What we call “latex” usually consists of natural rubber from the rubber tree Hevea brasiliensis. There are also some types of synthetic latex, but these usually do not cause any inconvenience because they do not contain the protein from the rubber tree that triggers allergy. Latex allergy began to be noticed as more and more people who worked in healthcare developed allergies as latex was used more and more.
Common products with latex
Today there is another awareness of latex allergy. This knowledge has led to latex products being used sparingly or replaced by other alternatives, such as synthetic materials.

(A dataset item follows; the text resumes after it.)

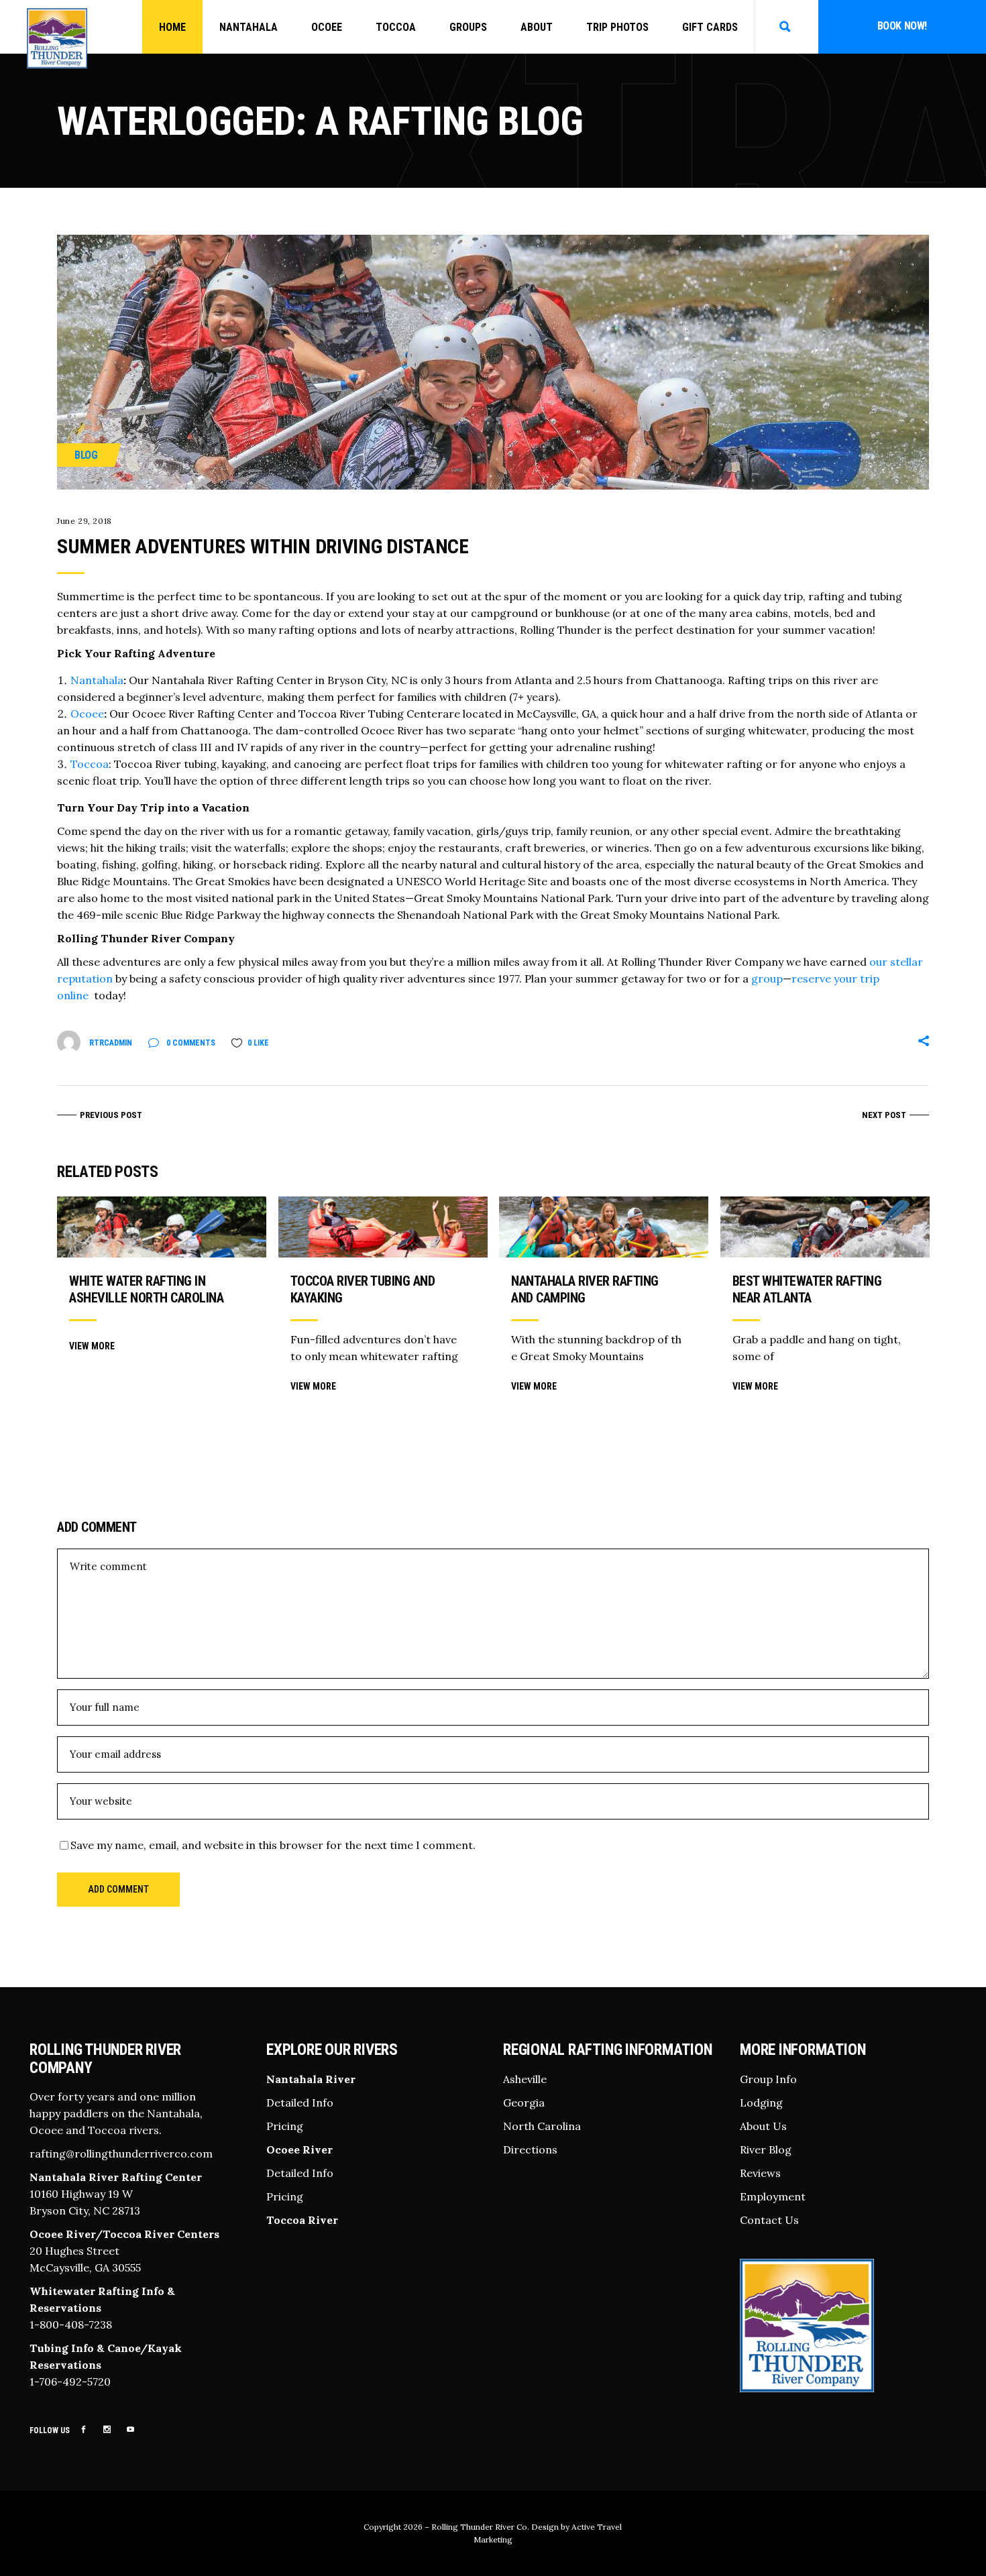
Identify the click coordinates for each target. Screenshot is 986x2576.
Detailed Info (299, 2102)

Some examples of latex products are:
- household Gloves
- rubber boots and shoe soles
- pacifiers and baby bottles
It is common for those who are allergic to latex also have a so-called cross allergy and are allergic to banana, kiwi, avocado and mango.
Symptoms of latex allergy
Some common symptoms of latex allergy are:
- clogged or runny nose
- respiratory problems
The time before the symptoms occur varies. It can be anything from a few minutes to several hours after contact with the material. In exceptional cases, the severe allergic reaction to anaphylaxis is experienced.
Causes of latex allergy
When allergic to latex, you react to the protein contained in the material. The most common cause of latex allergy is that you often come in contact with latex. The risk is greatly increased if you have undergone many surgical procedures or work in an operating room or in a dialysis department. The same applies if you work with another profession where you regularly come in contact with latex.
Those who have other allergies have an increased risk of suffering from latex allergy. So-called cross allergy is not uncommon. Cross allergy means that people with allergies to certain foods can react to latex. People with hand eczema are more likely to develop latex allergy.
The diagnosis of latex allergy can be made by skin prick test or blood test. Skin prick testing is recommended as it is more accurate. In a skin prick test, the skin is exposed to a small dose of the substance that the person is believed to be allergic to. If you are allergic, the skin reacts by rash.
Treatment and prevention of latex allergy
The most important step in diagnosing latex allergy is to stop using or coming into contact with latex products. Symptoms usually disappear shortly after stopping contact with the material. When you want to treat the symptoms of latex allergy after coming into contact with the substance, it is best to use cortisone creams or softening creams.
When a younger child is operated on repeatedly, latex-free gloves should be used to prevent latex allergy. The same can be recommended for healthcare professionals who come in contact with latex on repeated occasions. Pay attention to any cross-reactions to fruits or seafood.
When should you seek care?
If you suspect you have latex allergy, you can contact a health care center to have an allergy investigation.